- **Written problem 1**
In the extract on tests of proportions, which R function performs the test using the normal approximation?
- **Written problem 2**
Write the next part of the extract on tests of proportions, starting after its final sentence.

9 Tabular Data

9.1 Test of proportions

Many times, we are interested in estimating and inference on the proportion \(p\) in a Bernoulli trial. For example, we may be interested in the true proportion of times that a die shows a 6 when rolled, or the proportion of voters in a population who favor a particular candidate. In order to do this, we will run \(n\) trials of the experiment and count the number of times that the event in question occurs, which we denote by \(x\). For example, we could toss the die \(n = 100\) times and count the number of times that a 6 occurs, or sample \(n = 500\) voters (from a large population) and ask them whether they prefer a particular candidate. Note that in the second case, this is not formally a Bernoulli trial unless you allow the possibility of asking the same person twice; however, if the population is large, then it is approximately repeated Bernoulli trials.

The natural estimator for the true proportion \(p\) is given by \[ \hat p = \frac xn \] However, we would like to be able to form confidence intervals and to do hypothesis testing with regards to \(p\). Here, we present the theory associated with performing exact binomial hypothesis tests using binom.test, as well as prop.test, which uses the normal approximation.

9.1.1 Hypothesis Testing

Suppose that you have null hypothesis \(H_0: p = p_0\) and alternative \(H_a: p \not= p_0\). You run \(n\) trials and obtain \(x\) successes, so your estimate for \(p\) is given by \(\hat p = x/n\). Presumably, \(\hat p\) is not exactly equal to \(p_0\), and you wish to determine the probability of obtaining an estimate that far away from \(p_0\) or further. Formally, we are going to add the probabilities of all outcomes that are no more likely than the outcome that was obtained, since if we are going to reject when we obtain \(x\) successes, we would also reject if we obtain a number of successes that was even less likely to occur.

- **Available data**
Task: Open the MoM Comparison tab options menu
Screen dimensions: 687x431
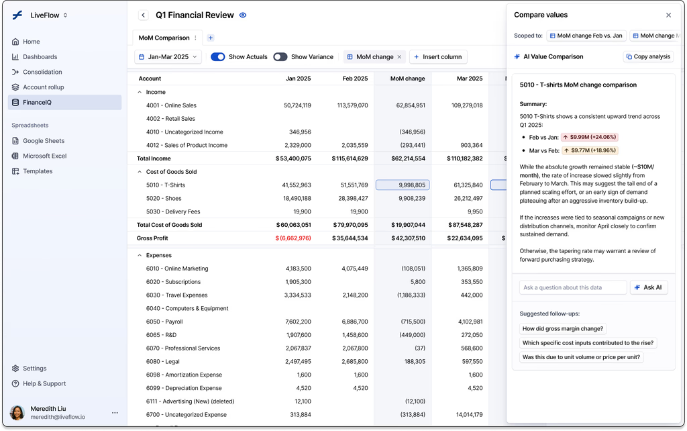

- **Task result 1**
prop.test

- **Task result 2**
Example (Using binom.test) Suppose you wish to test \(H_0: p = 0.4\) versus \(H_a: p \not= 0.4\). You do 100 trials and obtain 50 successes.The probability of getting exactly 50 successes is dbinom(50, 100, 0.4), or 0.01034. Anything more than 50 successes is less likely under the null hypothesis, so we would add all of those to get part of our \(p\)-value. To determine which values we add for successes less than 40, we look for all outcomes that have probability of occurring (under the null hypothesis) less than 0.01034. Namely, those are the outcomes between 0 and 30, since dbinom(30, 100, 0.4) is 0.01001, while dbinom(31, 100, .04) is .015. See also the following figure, where the dashed red line indicates the likelihood of observing exactly 50 successes. We sum all of the probabilities that are below the dashed red line. (Note that the x-axis has been truncated.)

So, the \(p\)-value would be \[ P(X \le 30) + P(X \ge 50) \] where \(X\sim\) Binomial(n = 100, p = 0.4).

sum(dbinom(x = 50:100, size = 100, prob = .4)) + 
  sum(dbinom(x = 0:30, size = 100, prob = .4))

## [1] 0.05188202

On the other hand, if we obtained 30 successes, the \(p\)-value would sum the probabilities that are less than observing exactly 30 successes, as indicated by this plot:

ggplot(plotData, aes(x, y)) + geom_bar(stat = "identity") +
  geom_abline(slope = 0, intercept = dbinom(30, 100, 0.4), linetype = "dashed", color = "red")

sum(dbinom(x = 51:100, size = 100, prob = .4)) + 
  sum(dbinom(x = 0:30, size = 100, prob = .4))

## [1] 0.04154451

because the outcomes that are less likely under the null hypothesis than obtaining 30 successes are (1) getting fewer than 30 successes, and (2) getting 51 or more successes. Indeed, dbinom(51, 100, 0.4) is 0.0068.

R will make these computations for us, naturally, in the following way.

binom.test(x = 50, n = 100, p = .4)

## 
##  Exact binomial test
## 
## data:  50 and 100
## number of successes = 50, number of trials = 100, p-value =
## 0.05188
## alternative hypothesis: true probability of success is not equal to 0.4
## 95 percent confidence interval:
##  0.3983211 0.6016789
## sample estimates:
## probability of success 
##                    0.5

binom.test(x = 30, n = 100, p = .4)

## 
##  Exact binomial test
## 
## data:  30 and 100
## number of successes = 30, number of trials = 100, p-value =
## 0.04154
## alternative hypothesis: true probability of success is not equal to 0.4
## 95 percent confidence interval:
##  0.2124064 0.3998147
## sample estimates:
## probability of success 
##                    0.3

Example (Using prop.test) When \(n\) is large and \(p\) isn’t too close to 0 or 1, binomial random variables with \(n\) trials and probability of success \(p\) can be approximated by normal random variables with mean \(np\) and standard deviation \(\sqrt{np(1 - p)}\). This can be used to get approximate \(p\)-values associated with the hypothesis test \(H_0: p = p_0\) versus \(H_a: p\not= p_0\).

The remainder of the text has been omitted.